Singapore, the island nation popular as a tourist destination, is also quite well-known for its tree obsession. The city-state with 5.45 million people’s homes and almost seven million trees and monitors them.
The nation is also obsessed with managing, linking, and tracking almost every aspect of life using technology. They continue to grow as a smart nation with a master plan for monitoring things. So, how can Singaporeans not track trees?
Internet Monitoring of Trees: Benefits
The National Parks Board of Singapore tracks six million trees as they have reached the standard size a tree is required to have for tracking via an app.
The Nparks team visits each urban tree regularly and checks its stability. But it isn’t evidently possible for them to go and physically check the remote tree system regularly. They can only perform that task along with other assessments virtually, from an office. A nation with an average daily temperature of 33°C in the summer, which consumes almost half of the year, naturally finds the internet monitoring system handier.
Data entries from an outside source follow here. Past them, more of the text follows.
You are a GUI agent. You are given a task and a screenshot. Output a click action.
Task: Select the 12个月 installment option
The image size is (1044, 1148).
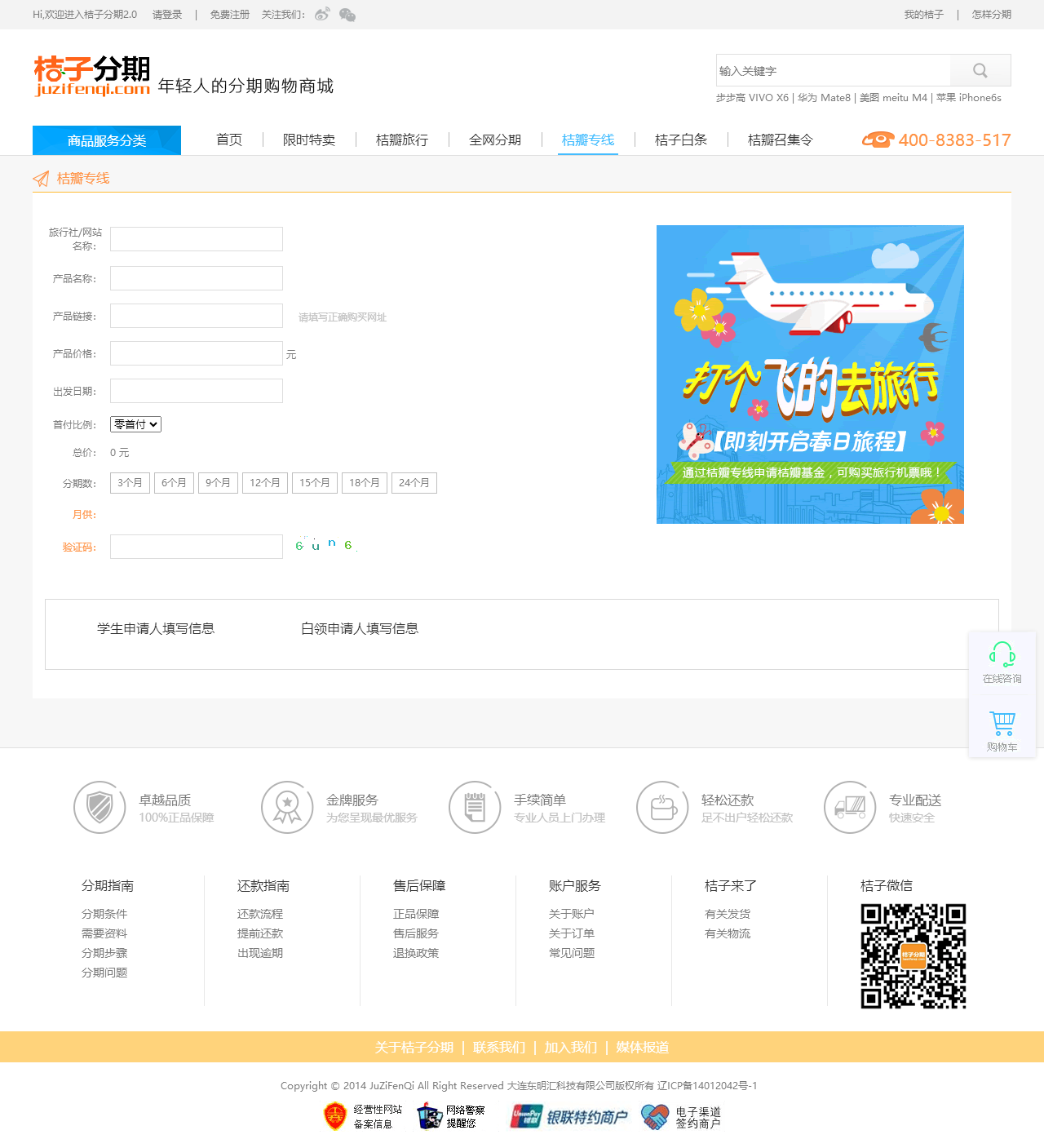pos(265,483)
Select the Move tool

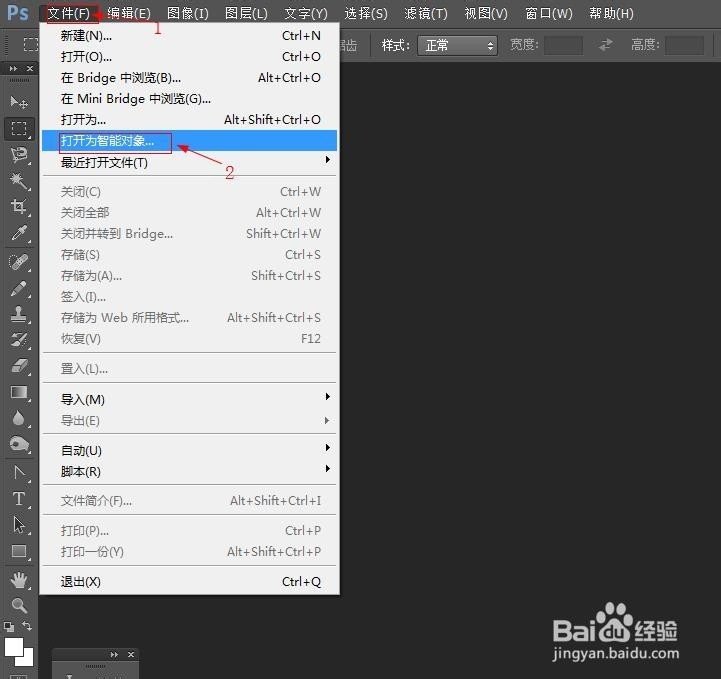pos(18,102)
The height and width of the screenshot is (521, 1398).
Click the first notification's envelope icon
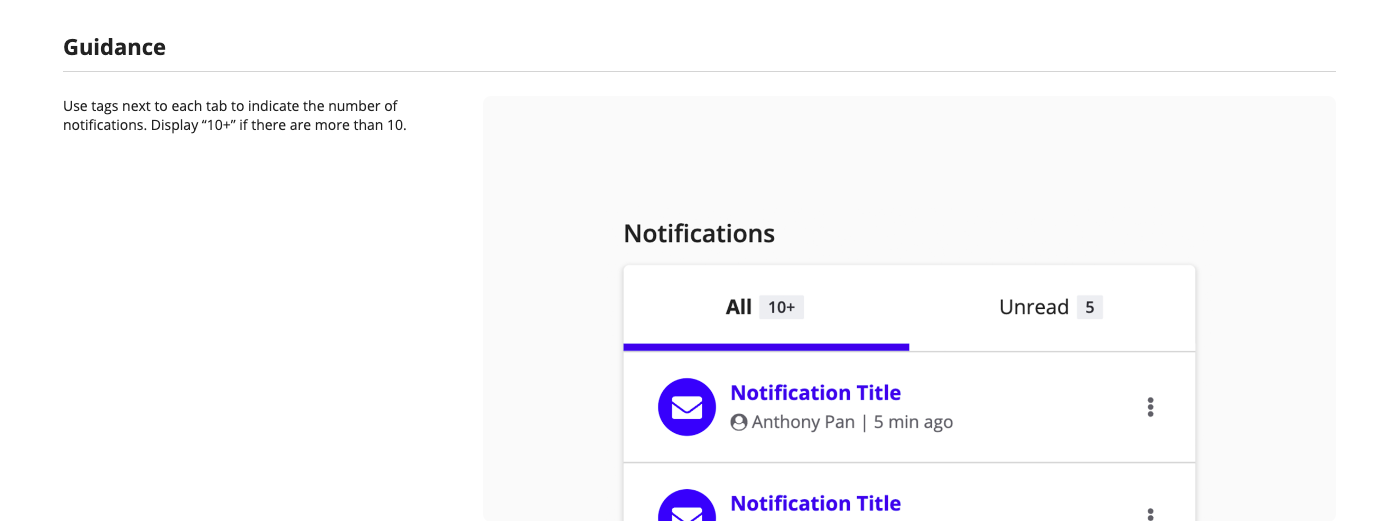(686, 407)
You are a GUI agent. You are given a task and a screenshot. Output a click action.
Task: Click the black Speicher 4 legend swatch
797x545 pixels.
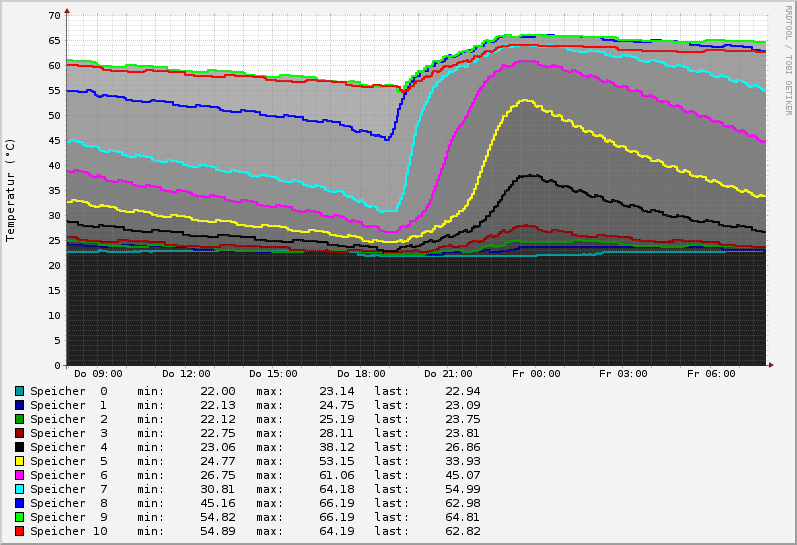pos(19,447)
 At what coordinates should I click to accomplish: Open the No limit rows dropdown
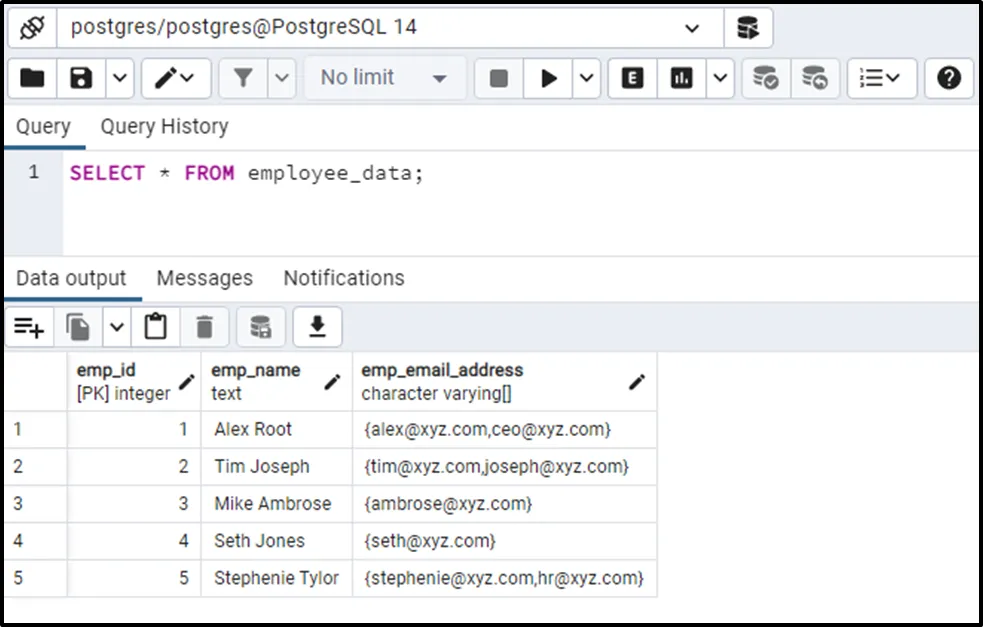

The process of this virtual tracking emits the efforts of their staff to wander around the hills to measure the trees in scorching hit, said the officials of NParks.
How Does It Work?
Singapore has formed a digital twin for managing the trees, one is LiDAR and the other is artificial intelligence.
A finite element model is also applied, along with LiDAR point clouds capturing and geo-locating plants via AI so that tree stability can be monitored under diversified weather conditions and consideration of tree architecture, root space, and wood strength among other factors.
To make you wonder more, the inspections include further steps. The organization even virtually examines the chlorophyll level of the tress via multi-spectral analysis using satellite remote sensing.
Street-level cameras offer remote visual checking through panoramic imagery, and the mature trees are tracked uninterruptedly with tilt sensors attached to them to detect risks.